頼斗の報告はオープン回線で伝えられ、この場所に居る全ての者に伝えられる。
勿論それを聞いた全員が不満を口にしていた。
中には泣きだし、己の生を投げ出すかのような発言をする者も居た。
「黙れぇえええええ!ピーピー喚くな雑兵共!」
それはヴェインだった。
「ヴェイン隊!事実がどうあれ、我が隊のやることは決まってる。敵を一匹でも多く破壊する事だ!正念場だ!修羅場だ!俺に続け!」
どうやらヴェインはキレたらしい。
頼斗はニヤリと笑っていた。
初めて彼の口から心から同意できる発言を聞いたと思ったからだ。
怒りはヒトガタの性能を不安定にさせる。
だが、隊長から許可が出た。
「ここは怒りにまかせて戦って良い」と。
「味方に銃を向ける訳にはいかないからな!お前らで憂さ晴らしさせてもらうぜぇ!」
頼斗は得意の機動力を生かした戦い方で次々に敵を撃破してゆく。
まるで水を得た魚のように。
「不義理な連中だ。

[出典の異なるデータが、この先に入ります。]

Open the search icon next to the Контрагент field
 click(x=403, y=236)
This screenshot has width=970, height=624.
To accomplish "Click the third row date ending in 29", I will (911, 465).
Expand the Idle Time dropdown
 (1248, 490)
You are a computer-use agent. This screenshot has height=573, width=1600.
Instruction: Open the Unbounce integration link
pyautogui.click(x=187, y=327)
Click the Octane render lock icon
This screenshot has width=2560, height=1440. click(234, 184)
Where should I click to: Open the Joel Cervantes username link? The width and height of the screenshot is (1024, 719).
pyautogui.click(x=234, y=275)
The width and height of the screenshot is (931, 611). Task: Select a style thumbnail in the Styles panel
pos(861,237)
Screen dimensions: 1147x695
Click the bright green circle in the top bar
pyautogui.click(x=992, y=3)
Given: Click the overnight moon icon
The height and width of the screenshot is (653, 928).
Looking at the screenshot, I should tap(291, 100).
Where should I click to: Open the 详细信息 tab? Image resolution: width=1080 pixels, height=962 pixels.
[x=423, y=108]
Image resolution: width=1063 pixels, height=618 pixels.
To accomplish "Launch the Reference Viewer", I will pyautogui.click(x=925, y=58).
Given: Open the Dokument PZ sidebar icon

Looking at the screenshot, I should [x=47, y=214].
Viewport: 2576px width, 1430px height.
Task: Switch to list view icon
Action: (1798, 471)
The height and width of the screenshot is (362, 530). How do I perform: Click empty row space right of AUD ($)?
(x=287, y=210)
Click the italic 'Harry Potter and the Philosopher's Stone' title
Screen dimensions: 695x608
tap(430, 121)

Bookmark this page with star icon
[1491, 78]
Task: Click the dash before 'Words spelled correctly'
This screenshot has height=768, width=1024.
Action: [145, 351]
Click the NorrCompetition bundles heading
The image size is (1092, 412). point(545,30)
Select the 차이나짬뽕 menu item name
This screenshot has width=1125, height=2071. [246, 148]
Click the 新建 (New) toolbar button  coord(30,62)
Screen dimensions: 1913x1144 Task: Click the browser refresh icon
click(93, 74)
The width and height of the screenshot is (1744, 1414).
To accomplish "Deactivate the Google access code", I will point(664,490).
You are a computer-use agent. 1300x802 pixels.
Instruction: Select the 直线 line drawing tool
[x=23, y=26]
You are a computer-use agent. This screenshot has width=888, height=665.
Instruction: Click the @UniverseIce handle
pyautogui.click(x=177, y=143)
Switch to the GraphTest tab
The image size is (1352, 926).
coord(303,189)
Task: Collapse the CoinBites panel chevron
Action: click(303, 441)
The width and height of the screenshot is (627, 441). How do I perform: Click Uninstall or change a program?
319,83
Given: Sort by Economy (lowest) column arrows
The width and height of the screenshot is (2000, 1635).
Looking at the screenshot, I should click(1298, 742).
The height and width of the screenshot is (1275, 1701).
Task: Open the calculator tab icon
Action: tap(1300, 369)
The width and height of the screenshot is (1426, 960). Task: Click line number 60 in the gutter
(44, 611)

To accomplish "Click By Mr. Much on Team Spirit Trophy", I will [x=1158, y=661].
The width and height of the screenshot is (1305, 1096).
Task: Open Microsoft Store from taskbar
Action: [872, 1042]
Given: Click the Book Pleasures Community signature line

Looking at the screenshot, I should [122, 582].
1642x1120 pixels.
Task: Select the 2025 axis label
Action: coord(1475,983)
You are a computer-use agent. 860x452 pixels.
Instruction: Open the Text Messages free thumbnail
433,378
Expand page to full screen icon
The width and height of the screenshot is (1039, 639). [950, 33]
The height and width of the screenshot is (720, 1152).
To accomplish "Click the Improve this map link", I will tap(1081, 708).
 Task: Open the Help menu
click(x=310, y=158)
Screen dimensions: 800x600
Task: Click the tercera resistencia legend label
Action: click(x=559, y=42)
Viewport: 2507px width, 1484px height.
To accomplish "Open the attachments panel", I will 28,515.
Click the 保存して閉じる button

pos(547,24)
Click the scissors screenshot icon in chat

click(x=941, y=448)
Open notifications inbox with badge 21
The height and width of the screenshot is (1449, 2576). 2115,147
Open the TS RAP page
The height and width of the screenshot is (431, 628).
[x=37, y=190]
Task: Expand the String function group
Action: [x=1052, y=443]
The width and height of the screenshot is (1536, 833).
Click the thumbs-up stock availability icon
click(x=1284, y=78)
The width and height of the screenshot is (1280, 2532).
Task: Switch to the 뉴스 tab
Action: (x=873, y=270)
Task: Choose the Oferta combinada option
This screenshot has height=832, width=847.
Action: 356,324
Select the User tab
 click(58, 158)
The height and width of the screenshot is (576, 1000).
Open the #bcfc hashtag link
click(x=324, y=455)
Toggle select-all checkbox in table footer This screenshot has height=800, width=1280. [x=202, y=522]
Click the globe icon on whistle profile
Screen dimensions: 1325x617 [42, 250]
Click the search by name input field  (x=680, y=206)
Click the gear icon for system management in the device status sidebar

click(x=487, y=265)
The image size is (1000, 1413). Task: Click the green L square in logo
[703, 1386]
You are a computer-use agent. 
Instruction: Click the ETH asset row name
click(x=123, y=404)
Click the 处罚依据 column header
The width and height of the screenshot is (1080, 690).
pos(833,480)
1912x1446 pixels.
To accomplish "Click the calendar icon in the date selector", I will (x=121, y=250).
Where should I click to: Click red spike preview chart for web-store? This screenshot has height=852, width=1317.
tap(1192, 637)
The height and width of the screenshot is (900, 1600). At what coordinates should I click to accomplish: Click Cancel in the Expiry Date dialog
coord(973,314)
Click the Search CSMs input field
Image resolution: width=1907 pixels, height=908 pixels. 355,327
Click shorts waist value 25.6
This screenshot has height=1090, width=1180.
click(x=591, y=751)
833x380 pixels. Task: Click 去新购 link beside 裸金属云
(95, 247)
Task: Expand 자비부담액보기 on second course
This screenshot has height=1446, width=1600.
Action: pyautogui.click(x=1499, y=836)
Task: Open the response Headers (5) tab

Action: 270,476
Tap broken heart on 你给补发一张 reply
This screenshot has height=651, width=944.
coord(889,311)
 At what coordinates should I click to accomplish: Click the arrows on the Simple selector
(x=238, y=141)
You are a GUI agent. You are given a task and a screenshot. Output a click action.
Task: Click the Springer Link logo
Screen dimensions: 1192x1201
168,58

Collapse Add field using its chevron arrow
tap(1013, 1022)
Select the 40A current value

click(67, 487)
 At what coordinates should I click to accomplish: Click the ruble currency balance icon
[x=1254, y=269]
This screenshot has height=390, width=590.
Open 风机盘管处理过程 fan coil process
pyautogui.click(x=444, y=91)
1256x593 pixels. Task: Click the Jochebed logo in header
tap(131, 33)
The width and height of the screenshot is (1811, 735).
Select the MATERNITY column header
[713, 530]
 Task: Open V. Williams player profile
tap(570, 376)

いつか目に物を見せてくれる」
ゴウドが二丁の大型ランチャーを乱射する。
その一つは頼斗が投げ捨てた物だった。
二丁同時射撃にも関わらず、命中率は高かった。
どうやら激昂しながらも冷静さは失わない性格のようだ。
「いいねーそれ!アタシたちの実力で嫌な奴を黙らせるって!王道じゃん!それ、アタシ格好イイ!」
リタが怯むことなく敵の懐に潜り込み、手にした大型のマチェットで敵を切り裂く。
その動きは素早く、どこか戦いを楽しんでいるようにも見える。
「餌だ。お前ら全員餌だ。お前ら全員、俺の餌だ。エサ、エサ、エサ、エサ、エサ、エサァ!俺の糧になれ!エサ共が!」
銀光の残影を残しながらヴェインが敵を撃破してゆく。
狂気的な動きで敵を翻弄し、思いもしない方向から必殺の一撃を入れる。
恐らく敵は何故自分が撃破されたのかも理解できないだろう。